Let’s just get this out of the way: the Apple Watch, as I reviewed it for the past week and a half, is kind of slow. There’s no getting around it, no way to talk about all of its interface ideas and obvious potential and hints of genius without noting that sometimes it stutters loading notifications. Sometimes pulling location information and data from your iPhone over Bluetooth and Wi-Fi takes a long time. Sometimes apps take forever to load, and sometimes third-party apps never really load at all. Sometimes it’s just unresponsive for a few seconds while it thinks and then it comes back.

Apple tells me that upcoming software updates will address these performance issues, but for right now, they’re there, and they’re what I’ve been thinking about every morning as I get ready for work…Committing to technology that’s a little slow to respond to you is dicey at best, especially when it’s supposed to step in for your phone. If the Watch is slow, I’m going to pull out my phone. But if I keep pulling out my phone, I’ll never use the Watch. So I have resolved to wait it out.

That’s generally not my experiencing using Moto 360, which runs Android Wear. More:

I’ve gotten really good at using my phone with one hand while I walk to the train…But you simply can’t one-hand the Apple Watch. It’s the simplest thing, but it’s true: because it’s a tiny screen with a tiny control wheel strapped to your wrist, you have to use both hands to use it, and you have to actually look at it to make sure you’re hitting the right parts of the screen. You have to carry your coffee cup in your other hand if you’re not interested in spilling on yourself. If you’re like me and you refuse to use both backpack straps so you can be a One Strap Cool Guy, this means your bag will sometimes fall off your shoulder while you screw with your smartwatch, and you will be a No Straps Smartwatch Guy Murdered By NYC Traffic.  Please do not die this way.

Calling out this kind of user experience in context of a daily commute is excellent editorial. Many users may have unrealistic expectations. But he makes me wonder about voice-action/dictation functions. I mostly use Moto 360 with no hands. “OK Google” opens a range of interactions. More:

There’s virtually nothing I can’t do faster or better with access to a laptop or a phone except perhaps check the time. It’s not just the small screen or the quick in-and-out interaction design, it’s actual slowness…

It’s disappointing to see the Watch struggle with performance. What good is a watch that makes you wait? Rendering notifications can slow everything down to a crawl. Buttons can take a couple taps to register. It feels like the Apple Watch has been deliberately pulled back in order to guarantee a full day of battery life. Improving performance is Apple’s biggest challenge with the Watch, and it’s clear that the company knows it.

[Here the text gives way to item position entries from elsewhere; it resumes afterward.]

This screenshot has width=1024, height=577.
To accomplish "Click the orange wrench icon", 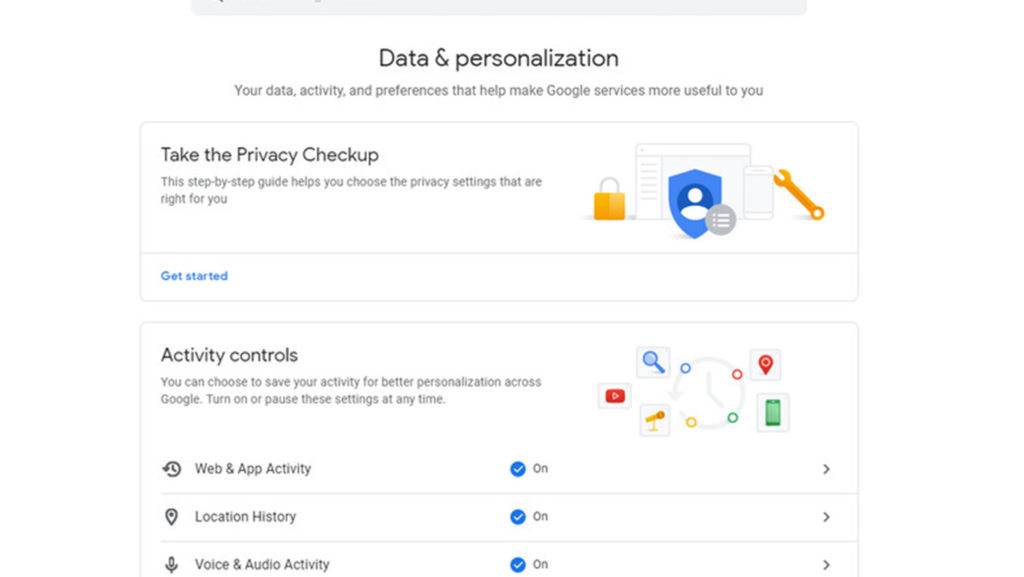I will (799, 194).
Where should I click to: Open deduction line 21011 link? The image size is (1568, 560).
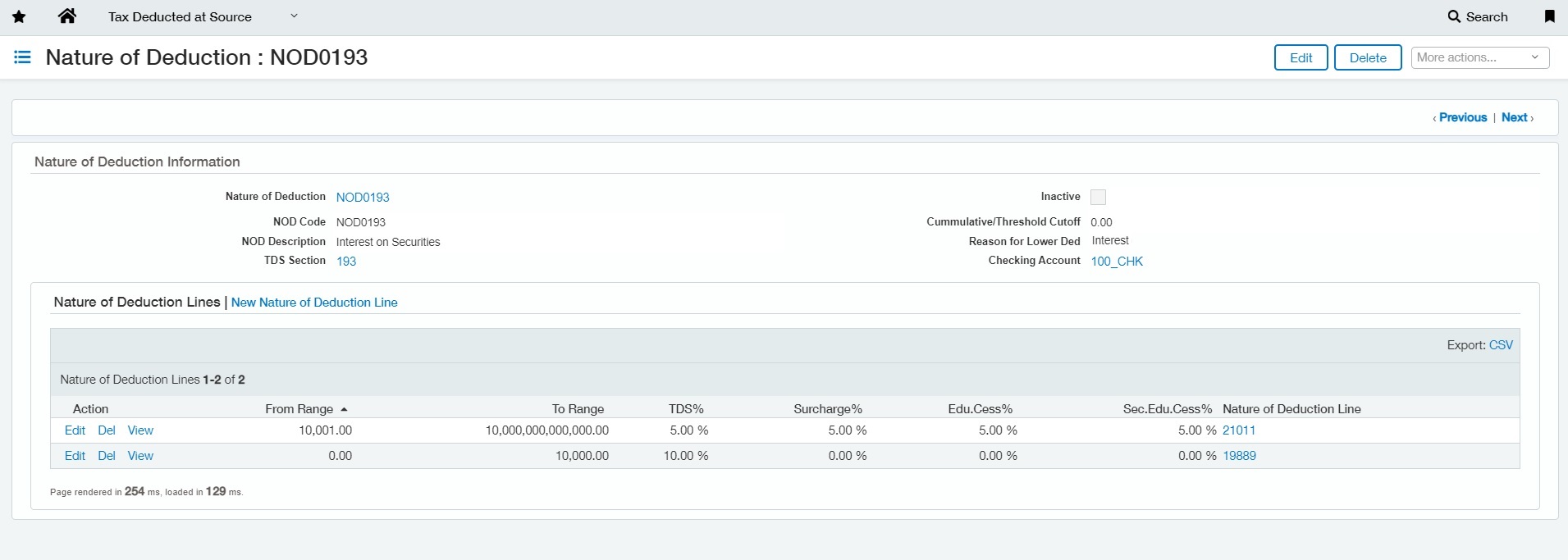1238,430
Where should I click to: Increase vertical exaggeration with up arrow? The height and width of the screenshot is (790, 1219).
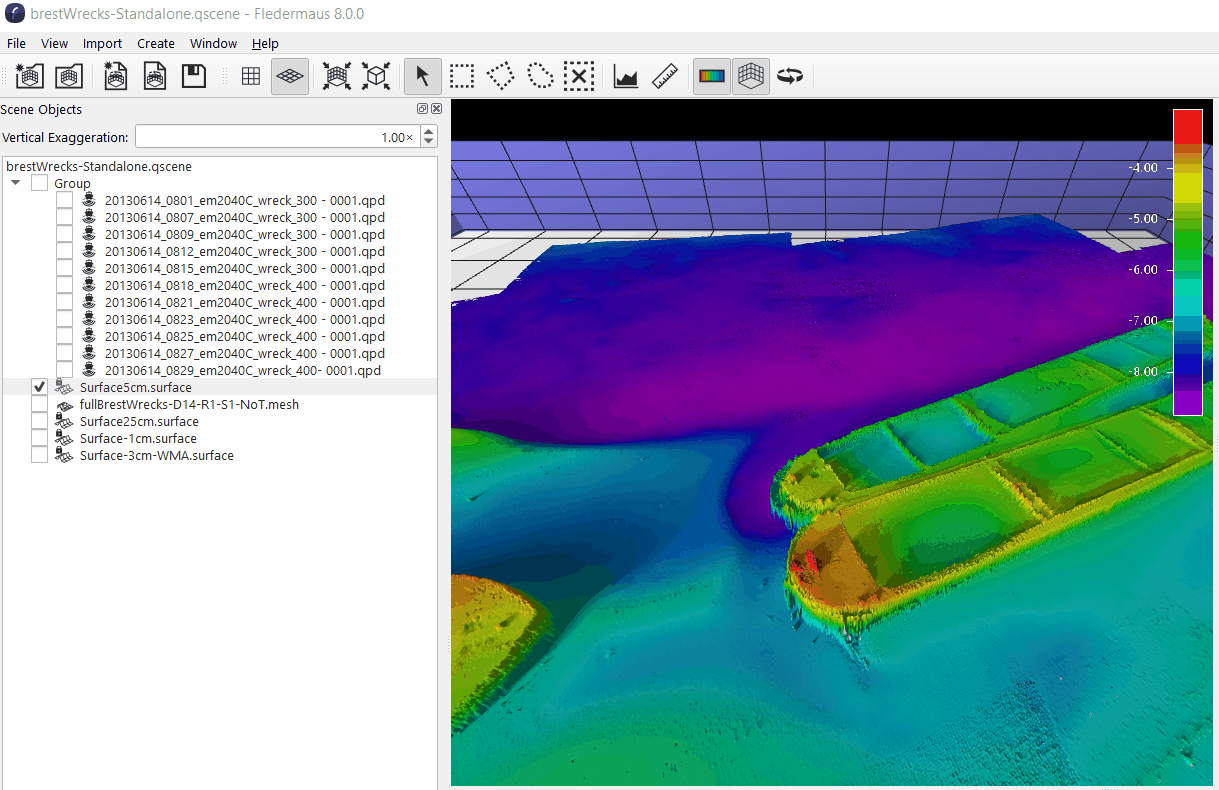(x=429, y=131)
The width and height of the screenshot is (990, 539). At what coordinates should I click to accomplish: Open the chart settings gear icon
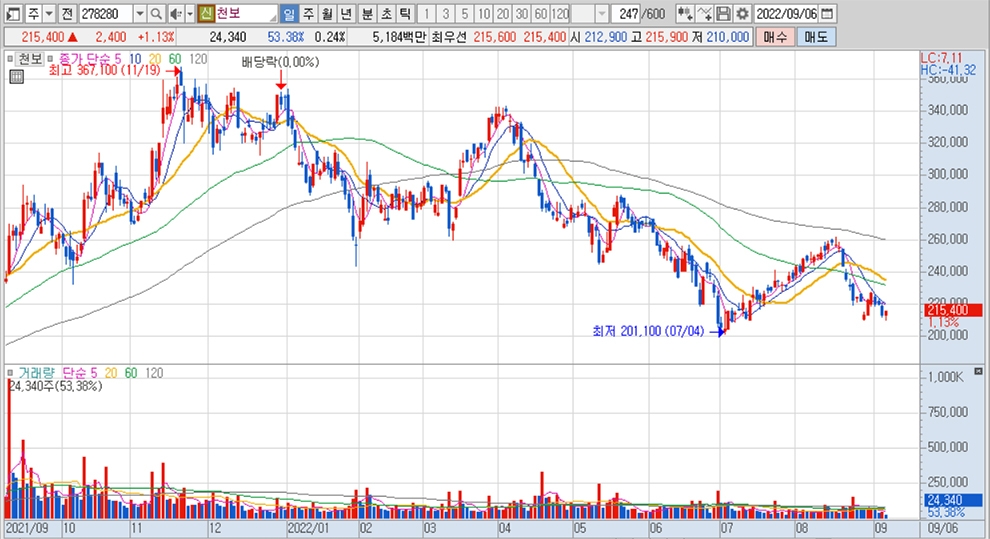tap(742, 14)

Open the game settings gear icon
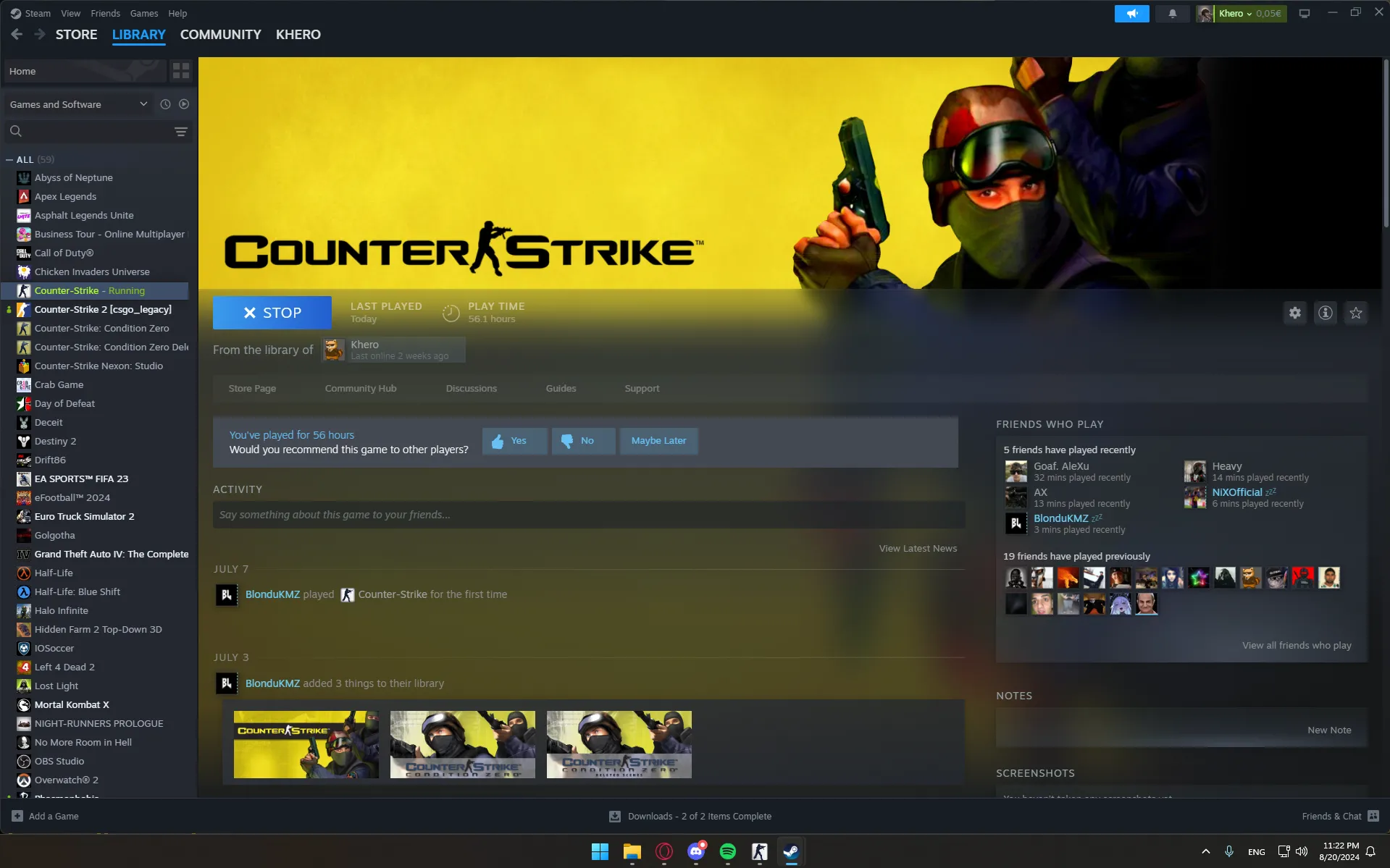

Moto 360 can bog down sometimes, too, but nothing like what Nilay describes, and he should do so for a digital lifestyle product like this one. Perhaps my focusing on the negatives seems unfair, but this theme—Apple Watch is slow—flows through the entire review. The Verge gives the timepiece a score of 7 out of 10. Ah hum, Moto 360, which review is nowhere near as splashy, rates 8.1.

But my larger point shouldn’t be lost: The site moves in a promising direction, with respect to original content and its presentation.